Saturday, August 11, 2007

Girls Camp Again

Aww, sweet! Girls Camp was a joyful and eye-opening experience for me. I learned a lot about my strengths and weaknesses and how I might help myself grow. Most of my learning came from spending so much time with the 2nd counselor in the Presidency, Dawn.

I've known Dawn for a long time, but honestly I wasn't sure until just these past few days what to make of her. Perhaps because of my childhood, I am inherently suspicious of people who are very friendly and affectionate. I tend to believe that they are either insincere or over-compensating for something. I tend to shy away from physical affection, feeling that other people don't or won't appreciate my attention because they won't believe that I am sincere. Do you see how my mind works? Always a circle, a rat biting its' tail, I can't receive love without feeling the giver is insincere and I can't give love because I fear the receiver will believe I am being insincere.

Dawn has a wonderful gift, and after these few days I'm certain she truly is as giving and loving as she seems. I've decided that I am too selfish to give like she does, or for that matter, to receive. It's hard for me to not think about myself when I give to another, or to think about myself when I take. Dawn, on the other hand, gives for the pure love of giving, out of love for the other person. She has a true gift and I love her for it.

Because of Dawn's wonderful example to me, I've determined to strive to be less self-centered. For one thing, I need to improve my worship, for I'm certain that if I'm more worshipful the light of Christ will fill me more and I will have more love and charity to share. Then, I'm going to work on thinking of myself less in my family, looking more to how I can show my husband and children I love them, rather than looking for proof that they love me.
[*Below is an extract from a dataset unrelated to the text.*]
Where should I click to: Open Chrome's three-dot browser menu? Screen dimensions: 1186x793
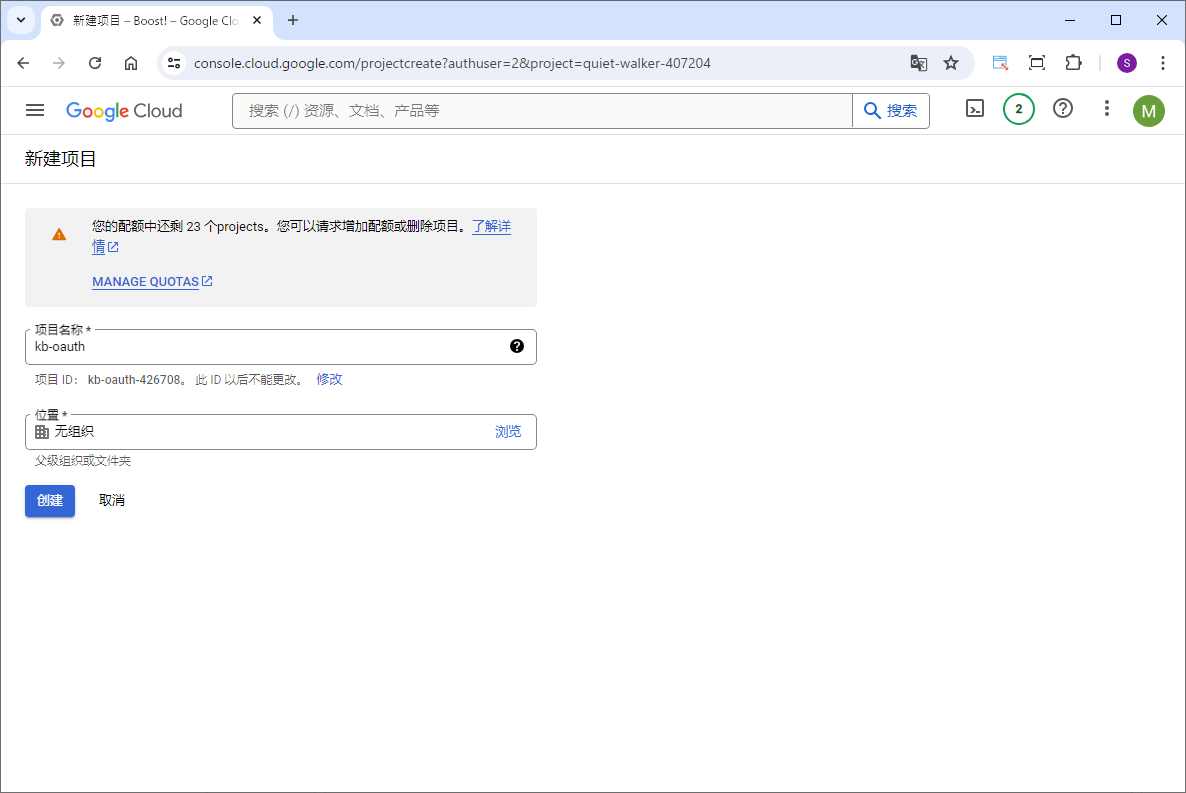pyautogui.click(x=1162, y=63)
This is a life thing for me, born out of a childhood of uncertainty and love granted only under the proper conditions. I've thought a lot about this shortcoming of mine, this weakness, but it was only until this week when I watched and talked with Dawn that I understood how perhaps my weakness might one day become my strength.

Not the update on girls' camp you were expecting, eh? Well, here's a little more conventional information:

Thursday night we enjoyed some canoeing with the girls around the small lake. We had a ton of fun trying to 'hit and run' as my co-paddeler Alyssa called it; our favorite target being Dawn and Joni and their canoe. Joni is a real fun-lover and I enjoyed splashing her with my paddle. *U*

After that we hit the rope swing where I was content to watch Dawn and Wendy (Wendy is our President) give it a whirl. I *said* I couldn't do it because I was afraid I might hurt my 'favorite muscle' (my groin area) because I'm still not entirely healed up from my surgery. Or so I said. Whatever the reason, I couldn't resist when the girls started chanting my name "Ali! Ali! Ali!" and I gave in.

And I'm glad I did too! It was great fun, though I whacked my heals hard in the industrial spool they use as a launch and landing pad. Ouch! But more than the exhilaration of zooming over the water on the rope, it was such fun to just be with the girls, to feed off their exuberance and feel like I was a part of them.

Here's a picture of me, Dawn and Wendy after our turns on the rope swing:
I wish Tammy was in this pic, then we'd have a fun one of our whole presidency. Tammy didn't get up to camp until shortly afterward though.

In the evening we had a Testimony meeting, which was oh so sweet. I bore my testimony, as did the other members of the presidency, and most of the girls. These girls are so amazing, with such wonderful trust in God. I hope their faith never fails them and they always live in the comforting shelter of obedience.

At bedtime the four of us and one fantastic camp leader named Caryn, crammed ourselves into a four-man tent for the night. And oh my but a body-snatcher stole our mild-mannered Tammy from us and replaced with her a really wacky bad karaoke singer. She was hysterical! She and Dawn entertained us and some of the girls till the wee hours of the morning. I laughed so hard my gut hurt and I got a headache. Fun times! *U* We enjoyed singing songs back and forth between our tent and the Laurels in a nearby tent. They enjoyed laughing at Tammy and Dawn and their bad renditions of popular songs. In the morning Tammy had singers' regret, but I don't regret a moment of it. Her entertainment was the best I've had in ages!

In the morning we quickly packed and were outa there. Dawn and I drove home with three of the girls. We sang songs and bopped around in the car earning some weird looks from passersby. But I didn't endanger any lives and I followed the speed limit, but wow we had fun!

Now that I've written a novel, I suppose I can be done. I'm glad to be home, but so glad I participated as much as I was able in this years' girls' camp. I'm glad to have strengthened the foundation of my relationship with these girls and to have learned some things about myself and I am eager to improve. I have a lot to overcome from my own girlhood, but seeing these girls going through their own problems gives me the courage and desire to try to overcome the lingering demons in my heart.